Corn husk doll

A corn husk doll is a Native American doll made out of the dried leaves or

A corn husk doll is a Native American doll made out of the dried leaves or "husk" of a corn cob. Maize, known in some countries as corn, is a large grain plant domesticated by indigenous peoples in Mesoamerica in prehistoric times. Every part of the ear of corn was used. Women braided the husks for rope and twine and coiled them into containers and mats. Shredded husks made good kindling and filling for pillows and mattresses. The corncobs served as bottle stoppers, scrubbing brushes, and fuel for smoking meat. Corn silk made hair for corn husk dolls. Corn husk dolls have been made by Northeastern Native Americans probably since the beginnings of corn agriculture more than a thousand years ago.
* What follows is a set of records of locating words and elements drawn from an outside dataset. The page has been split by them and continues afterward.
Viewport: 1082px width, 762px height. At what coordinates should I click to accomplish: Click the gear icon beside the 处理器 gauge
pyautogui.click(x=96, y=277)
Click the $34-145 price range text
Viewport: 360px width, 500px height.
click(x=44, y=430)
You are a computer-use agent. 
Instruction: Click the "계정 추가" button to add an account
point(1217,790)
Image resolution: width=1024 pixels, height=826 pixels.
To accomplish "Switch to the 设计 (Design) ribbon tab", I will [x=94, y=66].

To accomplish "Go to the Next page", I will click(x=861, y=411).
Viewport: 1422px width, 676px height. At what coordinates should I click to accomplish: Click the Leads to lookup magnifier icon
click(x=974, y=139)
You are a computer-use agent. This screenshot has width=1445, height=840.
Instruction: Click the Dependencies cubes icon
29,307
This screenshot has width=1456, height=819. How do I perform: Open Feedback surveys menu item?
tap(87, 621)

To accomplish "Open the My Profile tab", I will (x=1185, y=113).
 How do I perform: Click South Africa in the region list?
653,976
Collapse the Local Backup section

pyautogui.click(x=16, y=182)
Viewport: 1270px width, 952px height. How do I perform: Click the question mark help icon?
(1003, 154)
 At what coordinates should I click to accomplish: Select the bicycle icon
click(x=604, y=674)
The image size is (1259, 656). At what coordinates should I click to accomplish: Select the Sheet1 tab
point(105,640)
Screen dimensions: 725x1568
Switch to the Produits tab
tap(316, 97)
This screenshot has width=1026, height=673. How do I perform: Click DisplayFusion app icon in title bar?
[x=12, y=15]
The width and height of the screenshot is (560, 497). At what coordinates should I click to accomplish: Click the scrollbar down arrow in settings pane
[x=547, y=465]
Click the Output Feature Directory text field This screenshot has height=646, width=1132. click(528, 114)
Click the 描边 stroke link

Brittle dried cornhusks become soft if soaked in water and produce finished dolls sturdy enough for children's toys. Making corn husk dolls was adopted by early European settlers in the United States of America. Corn husk doll making is now practiced in the United States as a link to Native American culture and the arts and crafts of the settlers.. In other cultures, corn dollies are used to celebrate Lammas. Corn dollies are magical charms thought to protect the home, livestock, and personal wellness of the maker and their family. They may be a home for the spirit of the crop. The tradition pertains to the idea that the crop of grain has a spirit that loses its home after the final harvest and it is therefore to be invited and housed in the home over the winter before being returned to the earth in spring for the next crop.